= William H. Bennett (newspaperman) =

Australian newspaper editor and proprietor

William Henry "Dick" Bennett (21 July 1879 – 29 May 1939) was an Australian newspaper editor and proprietor in Peterborough, South Australia.

==History==
W. H. Bennett was born in Kapunda to Mr. and Mrs. Thomas Bennett, who moved to Petersburg, as Peterborough was then named, when he was six months old. He was educated at the Sisters of St. Joseph School (later named St. Anacletus' Hall), and followed his brother James J. Bennett (c. 1873 – 7 March 1900) in the printing trade with R. M. Osborne at the Petersburg Times in 1894. In September 1899 he was sent to Quorn to manage the Quorn Mercury, which he turned into a prosperous business. In 1908 he purchased the business from Osborne, and almost immediately had a tremendous setback in the destruction of the Peterborough printery by fire. But he persevered and built the business, with the Booleroo Magnet and the purchase of the Orroroo Enterprise from Colonel Tom Hancock and the Weekly Times of Adelaide. He kept himself aware of improvements in printing technology and always had equipment of the most up to date design appropriate to his business.

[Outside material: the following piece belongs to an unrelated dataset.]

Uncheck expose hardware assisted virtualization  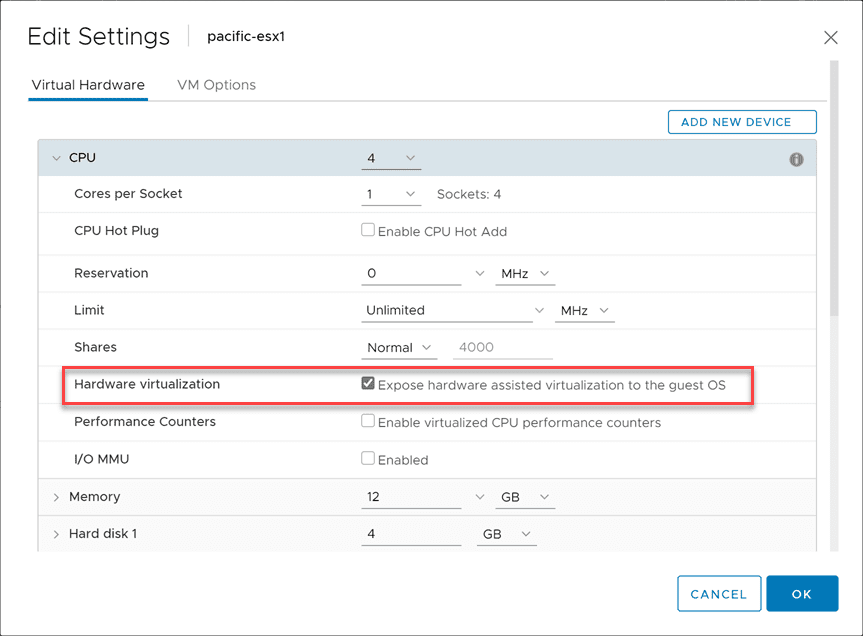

He was brought up in a good Catholic family. He served as an altar-boy and as an assistant to Father (later Bishop) Norton. He was vice-president of the local Holy Name Society and for many years member of the Hibernian Australian Catholic Benefit Society. He was also highly respected by those of other faiths; high tributes from leaders of many other churches were published after his death.

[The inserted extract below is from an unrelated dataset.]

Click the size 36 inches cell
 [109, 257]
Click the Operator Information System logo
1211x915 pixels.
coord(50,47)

He was a keen tennis player and an ardent racegoer; he gave unstinting support in his newspapers to coverage of local sport, and was particularly helpful in helping establish baseball and lawn bowls into Peterborough. He was one of the founding members of the S.A. Provincial Press Association and a director almost from its inception. He served as Justice of the Peace and was a shareholder in the Co-operative Society for twenty-four years. He died, some said of overwork, after some months of increasingly poor health and a stroke, in a private hospital in Glenelg. His body was brought back to Peterborough, and his funeral cortege was a mile long.

==Family==
He married Evangeline Beatrix "Eva" Staer, whose father ran the Petersburg Hotel, on 8 January 1902; they lived at Quorn for seven years before moving to Peterborough. Their children included Moya (Mrs. P. J. Sullivan), Valmai Bennett, Betty Bennett, John Staer "Jack" Bennett (of Peterborough), Harry Staer Bennett (who ran the Orroroo Enterprise), Thomas Staer "Tom" Bennett (in Adelaide) and Frederick Staer "Fred" Bennett of Millicent.